Mustard Seeds (and Other Weeds)

This sermon was written for St Paul’s Episcopal Church in Seattle, Washington. The lectionary texts included Ezekiel 17:22-24 and Mark 4:26-34.

Perhaps you’ve seen photos of people standing beneath mustard shrubs that are twenty, sometimes thirty, feet high. The shrubs are larger than some trees, looming over the people standing beneath, who smile in its shade. Sometimes the people beneath hold a single mustard seed between two fingers as they stand in the shade, grin at the camera, their smile saying: This tree started with a tiny seed like this one! The contrast is remarkable — the seed so small, and the plant it produces so exceptionally large! Offering rest and respite for the birds is nothing — these trees offer shelter to entire families of picnicking people.
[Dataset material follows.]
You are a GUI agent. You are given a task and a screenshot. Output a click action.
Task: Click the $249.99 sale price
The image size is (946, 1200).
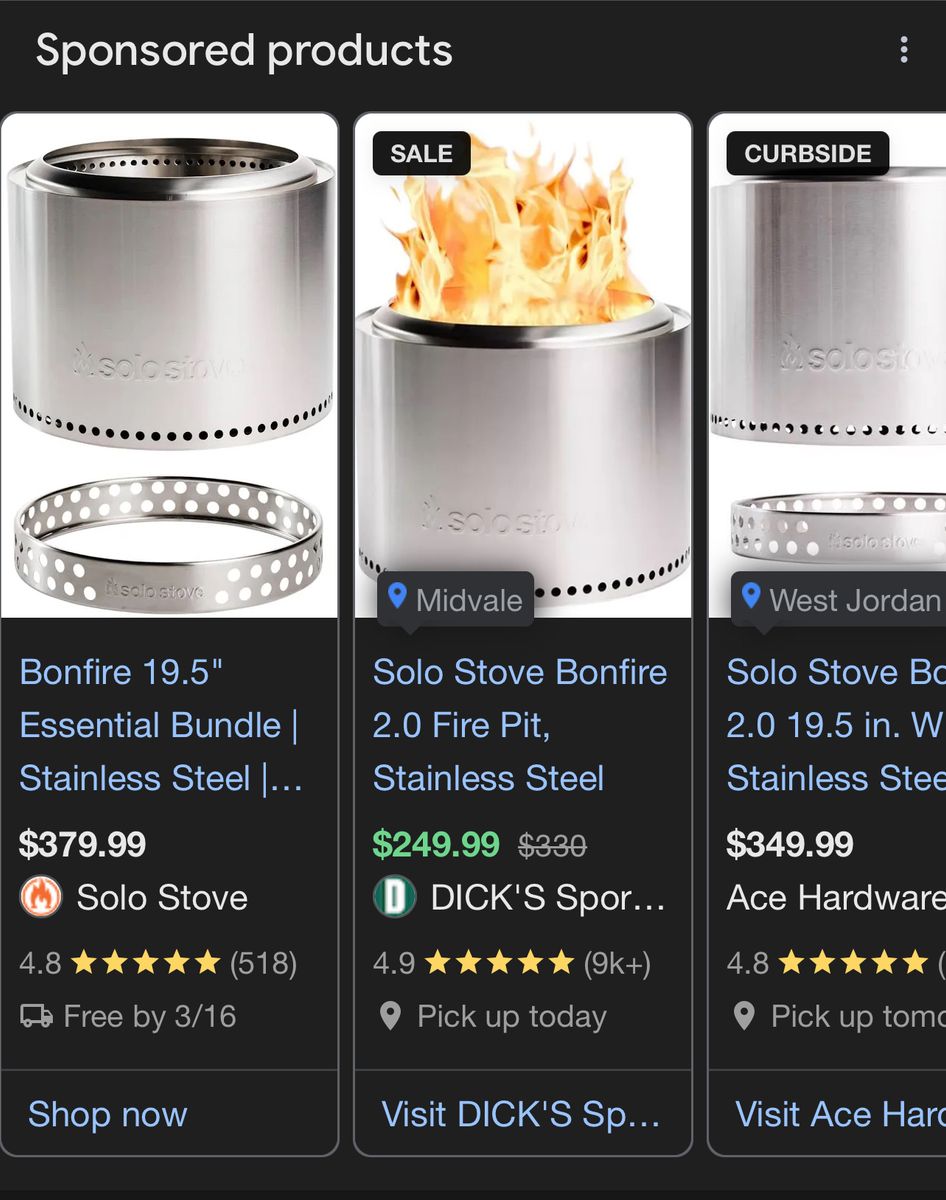coord(436,844)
The kingdom of God can perhaps be said to be like that type of growth. Perhaps the kingdom of God is like the movement from something small to something towering, a movement that is ever-upward into strength.

The photographed mustard trees, the way their power and might is glorified — we can liken the way we see them to the way the prophets of Israel viewed the cedars. Cedars are massive trees; they can easily grow up to 120 feet tall, some as high as 180 feet. They are symbols of nobility, power, and strength.

The prophet Ezekiel, whose words we heard this morning, whose words Jesus likely memorized as a boy, Ezekiel spoke of cedars as a metaphor for the kingdom of God; the people of Israel are birds who rest among its branches. From Ezekiel we heard:

Thus says the Lord God: I myself will take a sprig from the lofty top of a cedar; I myself will plant it on a high and lofty mountain, in order that it may produce boughs and bear fruit, and become a noble cedar. Under it every kind of bird will live; in the shade of its branches will nest winged creatures of every kind. All the trees of the field shall know that I am the Lord.

The kingdom, in this text, is a cedar that God’s own self has planted, and under it the birds of the air will make their nests, the people of Israel will live comfortably.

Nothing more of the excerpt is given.